Громыхнув капотом, Олег спрыгнул на землю к ожидавшей его Умит.
— А хорош, чертяка! — радостно закричал он. — Вот вытащу, подшаманю, — как новый будет!
Он нашел в кабине какую-то плоскую железку и, орудуя ею, словно лопатой, выкопал рядом с машиной яму в полметра глубиной. Верхние пять-шесть сантиметров под солевой коркой были сухими, затем почва понемногу темнела, а еще ниже начинала выступать черная вода, — маслянистая, с резким запахом растительного тлена.
— Ничего, все равно вытащим, — пробормотал он, но уверенности в его голосе поубавилось.
Обратно шли, болтая о всяком. Ей было интересно всё: а какая Москва ночью? какую музыку у них слушали позапрошлым летом? был ли Олег в Ленинграде?
— А как «Таукум» переводится? — спросил он в свою очередь, вспомнив найденную карту.
Умит взглянула на него удивленно и ненадолго задумалась, прежде чем ответить:
— «Песочная гора».
Гор поблизости Олег не припоминал и подумал, что песчаную, пожалуй, запросто могло и сдуть.
Чем ниже к горизонту клонилось солнце, тем чаще тени их соприкасались; те почти уже прильнули друг к дружке, когда Умит вдруг оступилась и запрыгала на одной ноге: «Ай, ай!»
Олег увидел, что растоптанная кроссовка застряла в старой сусличьей норе, отчего девушка оказалась разутой посреди колючего кустарника. Он высвободил кроссовку из норы, отряхнул от песка и подал ей, но заметил, что узел сильно ослаб.
— Давай сюда, завяжу фирменным способом.
Присев, Олег выставил колено вперед, чтобы она могла поставить на него ступню. Чуть помедлив, Умит взялась рукой за его плечо и позволила ему надеть кроссовку на ее голую ногу.
— А чего на босу ногу носишь? Вон натерла все себе.
Девушка молчала и лишь внимательно наблюдала, как он вяжет свой «двойной скользящий». Внезапно сумерки, пахучие и сладкие от близости застойной воды, опьянили его.
— Вот так, — он затянул узел и, слегка придерживая ее за щиколотку, поднял голову. — Не туго?
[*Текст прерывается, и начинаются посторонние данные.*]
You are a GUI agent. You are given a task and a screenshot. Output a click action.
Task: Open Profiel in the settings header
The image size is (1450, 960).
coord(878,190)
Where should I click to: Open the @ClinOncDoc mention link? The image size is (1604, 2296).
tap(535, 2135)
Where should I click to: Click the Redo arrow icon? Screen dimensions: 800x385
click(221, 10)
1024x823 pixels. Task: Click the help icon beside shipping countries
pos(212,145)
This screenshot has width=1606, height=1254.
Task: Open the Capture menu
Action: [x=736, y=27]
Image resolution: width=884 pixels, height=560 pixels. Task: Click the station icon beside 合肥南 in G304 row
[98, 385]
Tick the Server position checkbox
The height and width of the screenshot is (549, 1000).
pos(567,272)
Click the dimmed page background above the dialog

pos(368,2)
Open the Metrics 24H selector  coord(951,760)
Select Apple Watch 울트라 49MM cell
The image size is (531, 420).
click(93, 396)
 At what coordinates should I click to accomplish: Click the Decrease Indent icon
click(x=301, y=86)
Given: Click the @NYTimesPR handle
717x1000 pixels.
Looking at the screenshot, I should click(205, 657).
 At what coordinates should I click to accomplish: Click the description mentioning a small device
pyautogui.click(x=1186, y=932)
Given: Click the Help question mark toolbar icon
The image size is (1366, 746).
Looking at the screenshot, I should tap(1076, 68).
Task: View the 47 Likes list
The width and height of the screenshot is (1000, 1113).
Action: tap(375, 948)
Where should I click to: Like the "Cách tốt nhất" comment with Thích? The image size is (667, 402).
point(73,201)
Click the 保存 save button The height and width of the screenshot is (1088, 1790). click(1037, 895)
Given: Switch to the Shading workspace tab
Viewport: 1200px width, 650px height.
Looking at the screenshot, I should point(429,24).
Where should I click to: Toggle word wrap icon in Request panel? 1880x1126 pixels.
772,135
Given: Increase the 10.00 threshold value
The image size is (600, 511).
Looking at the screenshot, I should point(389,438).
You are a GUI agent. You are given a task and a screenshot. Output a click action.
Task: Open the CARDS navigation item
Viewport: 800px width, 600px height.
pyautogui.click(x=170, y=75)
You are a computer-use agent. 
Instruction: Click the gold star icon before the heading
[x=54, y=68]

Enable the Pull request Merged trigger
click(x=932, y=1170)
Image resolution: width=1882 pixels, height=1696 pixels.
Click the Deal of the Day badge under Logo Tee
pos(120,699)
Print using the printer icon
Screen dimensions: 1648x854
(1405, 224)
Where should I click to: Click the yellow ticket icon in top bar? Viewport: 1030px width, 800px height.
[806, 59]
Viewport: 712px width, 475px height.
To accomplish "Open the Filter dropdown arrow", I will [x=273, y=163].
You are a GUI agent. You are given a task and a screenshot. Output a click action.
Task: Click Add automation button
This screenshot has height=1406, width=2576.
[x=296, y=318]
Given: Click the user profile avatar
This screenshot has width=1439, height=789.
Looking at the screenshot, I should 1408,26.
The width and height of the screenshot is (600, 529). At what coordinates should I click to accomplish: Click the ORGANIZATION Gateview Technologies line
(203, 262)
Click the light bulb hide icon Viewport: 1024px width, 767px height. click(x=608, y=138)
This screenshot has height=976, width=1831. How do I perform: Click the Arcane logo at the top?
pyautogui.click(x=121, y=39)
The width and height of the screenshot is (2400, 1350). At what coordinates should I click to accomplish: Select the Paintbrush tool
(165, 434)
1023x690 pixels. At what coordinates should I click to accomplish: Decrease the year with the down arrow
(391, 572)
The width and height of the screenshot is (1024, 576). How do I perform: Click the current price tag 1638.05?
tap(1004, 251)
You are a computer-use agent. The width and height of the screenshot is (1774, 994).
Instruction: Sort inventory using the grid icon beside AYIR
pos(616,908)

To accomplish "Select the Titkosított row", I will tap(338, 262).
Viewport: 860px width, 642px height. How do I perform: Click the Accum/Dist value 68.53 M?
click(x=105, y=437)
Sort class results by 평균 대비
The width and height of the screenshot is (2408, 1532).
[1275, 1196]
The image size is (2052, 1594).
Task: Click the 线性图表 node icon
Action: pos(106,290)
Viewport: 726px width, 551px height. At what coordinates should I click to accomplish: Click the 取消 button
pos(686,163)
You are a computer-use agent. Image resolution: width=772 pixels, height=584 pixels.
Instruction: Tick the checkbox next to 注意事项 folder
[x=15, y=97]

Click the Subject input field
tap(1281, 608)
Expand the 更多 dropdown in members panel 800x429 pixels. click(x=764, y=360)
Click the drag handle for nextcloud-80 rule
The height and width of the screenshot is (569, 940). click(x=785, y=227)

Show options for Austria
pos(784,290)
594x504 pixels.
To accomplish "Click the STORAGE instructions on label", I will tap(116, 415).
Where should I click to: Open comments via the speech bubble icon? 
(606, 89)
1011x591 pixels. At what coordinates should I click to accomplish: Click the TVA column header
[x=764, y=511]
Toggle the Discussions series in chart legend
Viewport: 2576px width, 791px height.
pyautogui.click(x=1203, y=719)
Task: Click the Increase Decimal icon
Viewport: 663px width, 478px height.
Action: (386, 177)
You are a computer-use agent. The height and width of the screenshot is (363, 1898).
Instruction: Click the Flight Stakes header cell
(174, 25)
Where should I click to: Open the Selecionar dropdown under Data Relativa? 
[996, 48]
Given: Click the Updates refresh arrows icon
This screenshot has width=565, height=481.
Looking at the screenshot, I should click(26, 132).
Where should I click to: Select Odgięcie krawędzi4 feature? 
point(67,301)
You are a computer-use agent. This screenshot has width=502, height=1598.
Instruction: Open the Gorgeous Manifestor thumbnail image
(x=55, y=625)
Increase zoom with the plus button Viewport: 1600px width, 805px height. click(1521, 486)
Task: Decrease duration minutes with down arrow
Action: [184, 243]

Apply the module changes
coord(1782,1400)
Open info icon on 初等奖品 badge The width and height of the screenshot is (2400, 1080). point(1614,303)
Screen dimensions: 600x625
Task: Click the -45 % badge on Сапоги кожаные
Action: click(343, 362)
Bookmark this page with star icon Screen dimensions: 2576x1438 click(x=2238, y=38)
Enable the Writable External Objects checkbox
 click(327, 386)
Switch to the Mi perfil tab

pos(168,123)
— Нет, — улыбнулась Умит, глядя ему в глаза, — и он, обнадеженный, взволнованный, вдруг поцеловал ее чуть выше колена, неожиданно для них обоих.
— Ну ты чего! — возмутилась она, отдергивая ногу. — Жынды ма?11
— Извини, — улыбнувшись, Олег развел руками. — Не знаю, что на меня нашло. Ну, не злись.
Насупившись, Умит ускорила шаг. Он следовал за ней, злой на себя за невольный порыв. В спины им светило уходящее солнце, сухо шуршали на ветру плоды-коробочки чингиля.
И только когда он застыл у ее крыльца — раздосадованный, поникший, — она все же посмотрела на него; контур ее губ чуть смягчился, и Олег услышал: «Пока».
— Пока, Умит! — радостно крикнул он в закрывшуюся дверь. — Пока! — и зашагал по улице в осенних сумерках, мечтательно улыбающийся и впервые за многие месяцы — счастливый.
По левую руку от него начиналась тополевая роща. Огороженная низким забором, роща была единственным местом поблизости, где можно было накопать червей — тонких и красных, вроде навозных, но только живших в песке среди корневищ под жидкой подстилкой перегноя. Руки после них оставались чистыми.
«Надо бы сгонять разок, что ль — самые погоды начинаются, — подумал Олег. — Жерех жирный ходит, мухи разбежались… самое оно для балыка».
Роща кончилась и потянулись заборы. Белой краской на одном из них было выведено: «Уй сатылады».
«Дом продают, — догадался Олег. — Да кто бы купил…»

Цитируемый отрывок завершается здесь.